Restaurant information
- Location: Sea road, Littlehampton, West Sussex, BN17 5DL, England
- Coordinates: 50°48′10″N 0°31′57″W﻿ / ﻿50.802862°N 0.532491°W
- Website: www.eastbeachcafe.co.uk

= East Beach Cafe =

Cafe in Littlehampton, West Sussex

East Beach Café is a seafront cafe in Littlehampton, West Sussex, United Kingdom. It is owned by Jane Wood and Sophie Murray, who commissioned designer Thomas Heatherwick to create an iconic building for the seaside town of Littlehampton.

== Architecture ==

The cafe was designed by award-winning designer Thomas Heatherwick, and was his first building. The unconventional silhouette was designed to protect views from a nearby conservation area while offering sea views for customers.

The structure is 40 m long, 7 m wide and 5 m high, and the side facing inland is windowless. It was built in Littlehampton, with steelwork by Littlehampton Welding ltd and site work by Langridge Developments, another local firm.

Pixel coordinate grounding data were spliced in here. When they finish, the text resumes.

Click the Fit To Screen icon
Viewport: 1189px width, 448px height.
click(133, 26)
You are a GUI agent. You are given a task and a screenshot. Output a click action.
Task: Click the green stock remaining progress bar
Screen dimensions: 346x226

The building won a RIBA regional prize in 2008, judges describing it as "both strange and captivating; weird but lovable". In 2009 the Restaurant and Bar Design Awards awarded East Beach Cafe winner of the Exterior Space category. East Beach Cafe was awarded Coastal Cafe of the Year by National Magazine Company's Coast Awards in 2011.